Ancak tuzun bizatihi kendisinin kokması durumunda üzerine attığımız maddeyi nasıl koruyacağımız da düşünmemiz gerekmez mi?
‘Hayatın tadı tuzu kalmadı’ ‘bu da artık tuz biber ekti’ gibi deyimlerin altında da yatan büyük manaların içinde tuzun kokmayacağı hissiyatı olsa da tuzun nasıl koktuğuna bakacak olursak, tuzun şekil ve boyut olarak irisi de miniği de aynı özellikleri taşıdığından karabiber gibi gıdaların öğütülünce havaya karışan yağ esansları olmadığı için tuzun kokmadığı söylenirse de aslında tuza başka bir şey karışmamışsa şayet ‘saf tuz kokarsa’ o zaman düşünsel olarak her şeyin bittiğine inanılır.
İstatistiklere göre Türkiye’de insanlar aşırı bir oran olarak ortalama 18 gram tuz tüketiyor ama insanın günlük ihtiyacı olan sadece altı gram tuzdur. Başka bir kaynakta vücudun ihtiyacı olan yarım çay kaşığı yani 2 gram olan insan vücuduna çok miktarda girerek tuz tüketen insanlarımız bu tuzun fazla olanının başta kalp problemleri olmak üzere felç gibi sağlık problemlerine maruz kalıyor olmaları tıbben bilinen bir husustur. Toplumumuz daha yemeğe başlamadan yiyeceği gıdalara tuz serpmeye çalışan bireylerle doludur.
 
Hiç kokmayacağını sandığımız ve bildiğimiz tuzun kokması durumunda kokmasını istemediğimiz maddeler üzerinde nasıl etki edeceğini de bilmemiz gerektiği açıktır.

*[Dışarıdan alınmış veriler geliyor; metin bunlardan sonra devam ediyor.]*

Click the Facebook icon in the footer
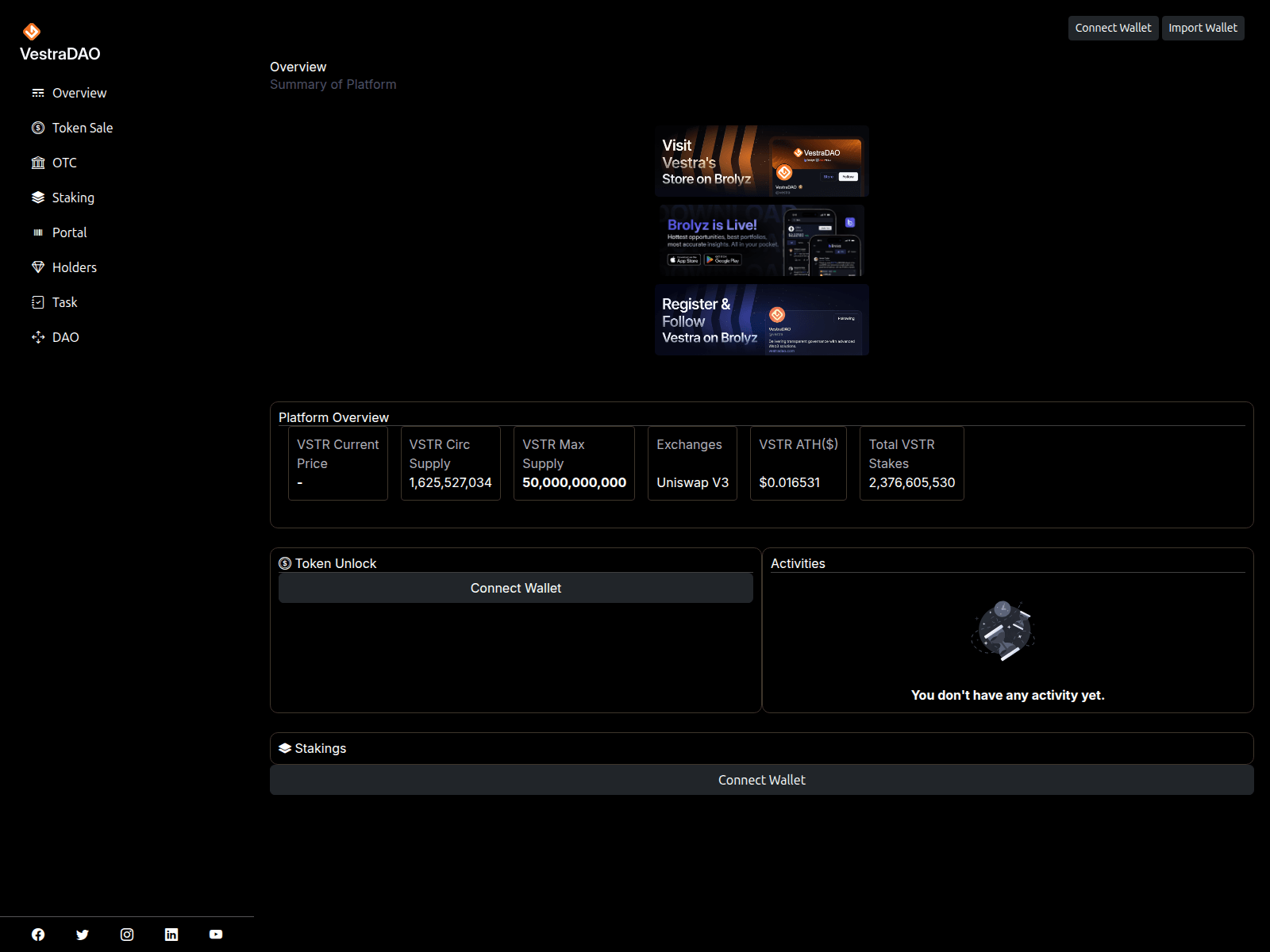This screenshot has height=952, width=1270. (38, 934)
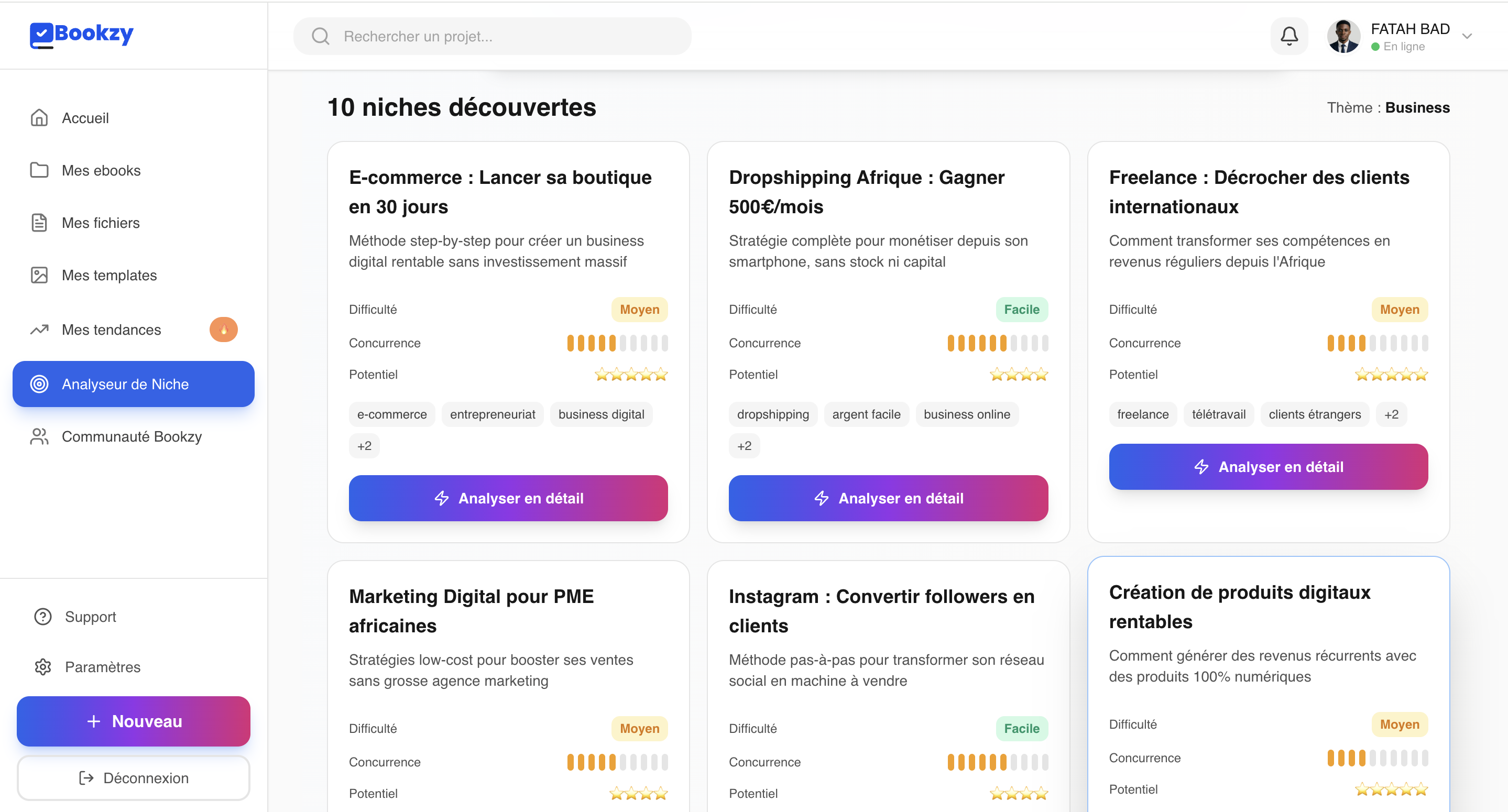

Sodyum klorür (NaCl) olarak bilinen tuzun damarlarda dolaşan kanda yükselmesi durumunda vücutta genellikle su tutulumu ortaya çıkar ki bu durum tıpta idrar çözücülerle atılmaya çalışılır ve bunun da böbreklerin haddinden fazla çalışmasına yol açtığı bilinir. Çoğu insanda akciğer rahatsızlıklarında ortaya çıkabilecek bu durumda akciğer ve göğüs arasında biriken sıvının torasentez denilen yöntemlerle iğneler ile suyun vücuttan çekilerek alınması söz konusu olur ki bu geçici çözüm yerine esas sorun kandaki tuz oranının ne kadar orantısal olduğu ile ilgili bir durumdur.
Kokusuz, yumuşak gümüş beyazı bir metal olan sodyum diğer kimyasalları ve bileşiklerini yapmak için, otoyollarda parlamayan aydınlatmada ve ısı transfer maddesi olarak kullanılırken klorün güçlü kokusu ile birleşince yani tuz olunca kokusuz hale gelmesi de ayrı bir araştırma konusu olabilir.
Hâlbuki kokusuz olduğu bilinen ancak Orta Çağ'da bayılan kişileri ayıltmak için kullanılan kokuluları da olan tuzun fazlasının örneğin 1 Kg miktarının sanki denizlerin yosunlarından kaynaklanmayan ama dimetil sülfürden kaynaklanan kokusunun olduğunu, bunun da yağmurun kuru toprağa düştüğü kokuya benzer petrikor adı verilen koku benzeri bir kokuyu ortaya çıkardığı araştırmalar sonucunda ortaya çıkmıştır..
Öyleyse buhar basıncı sıfır olduğu için NaCl yani tuzun kokmayacağına inanılmasına rağmen yukarıda verdiğimiz atasözlerimizin aksine tuzun kutsiyeti nedeniyle belli bir miktara kadar bazı ülkelerde ücretsiz olarak da bakkallardan alınabilen ‘tuzun kokmadığı’ nasıl iddia edilebilir ki?